In full disclosure, I spent much of my boyhood enthralled by those kid’s Saturday matinee shoot ‘em up cheapies on our dinky little black and white television set…and nowadays, I will occasionally indulge in the nostalgia of seventy minutes spent in the company of Johnny Mack Brown or Wild Bill Elliott and their saddle pals.

There is pleasure here.  But none of that pleasure goes any distance to making those shitty little Gower Gulch horse operas any better than the dreck they are, nostalgia or yestalgia notwithstanding.

And, despite the fact that I am deeply hip to what goes into making them, I love hot dogs.  From dirty water dogs to Curry wurst, I’m first in line.  I love them, I readily admit unconditionally, but I know all too well that there’s nothing good about them.  Nothing.

Somewhere, somehow, someone out there is going to take issue with this, and insist that such and such hot dog is the best.*



But it’s still a fucking hot dog.

It’s that subjective acknowledgment, or rather the refusal to acknowledge subjectively, that just because we dig it doesn’t make it good, that’s at issue for me here.  The need to defend one’s taste for the love of perfectly middling albeit entertaining nonsense by granting it some sort of nonexistent gold medal, or, for that matter, identifying such stuff as the gateway drug to the apocalypse, diminishes the actual value of genuine excellence, actual transcendence.

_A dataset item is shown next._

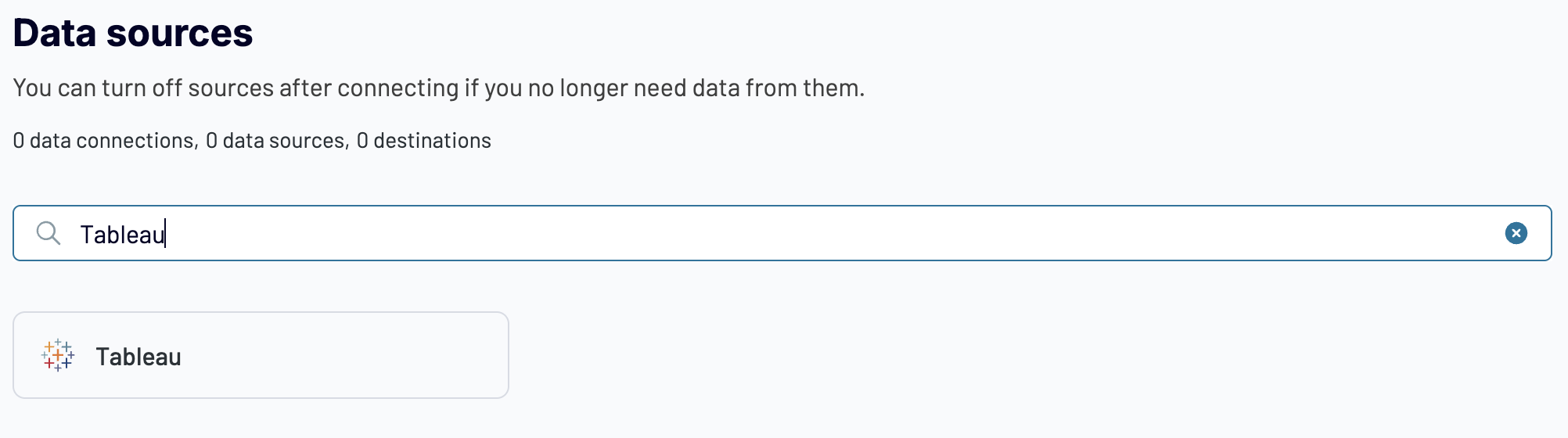Click the '0 data connections' count text
This screenshot has width=1568, height=438.
pyautogui.click(x=103, y=141)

All this is true, of course, in regard to comic books, too.  Proprietary fandom and its evil twin, Toxic fandom, rampage through the mainstream corridor of an industry and a readership long infantilized by the long-dismissed Comics Code Authority, which, despite its death, left behind an enterprise hobbled by its primary source material, namely costumed crusaders, now slathered with gravitas mistaken for enormity.  Consider the sad fact of an ambitious talent, who has to squeeze that ambition through the strainer of those restraints, like it or not.

This is, of course, only one of the reasons I looked elsewhere for subject material in my own work, a decision that put me outside the frontier fort of institutionalized comics fandom, for better, and for worse.  Having finally come to terms with that decision, I am glad and grateful I saw no other option at the time.

And finally, what is genuine excellence?  Fucked if I know.  What is true excrescence?  Easier to identify, certainly, but still.  Either way, it’s completely subjective, of course.  I do know one thing for certain.  Considering the nature of all that stuff that’s blowing so many of your minds, in either direction, “BEST!” or “WORST!”?

You might need to get out a bit more.

As ever, I remain,

Howard Victor Chaykin…a Prince.

*Entre nous, it’s a Nathan’s Famous, in 1959.  Trust me on this.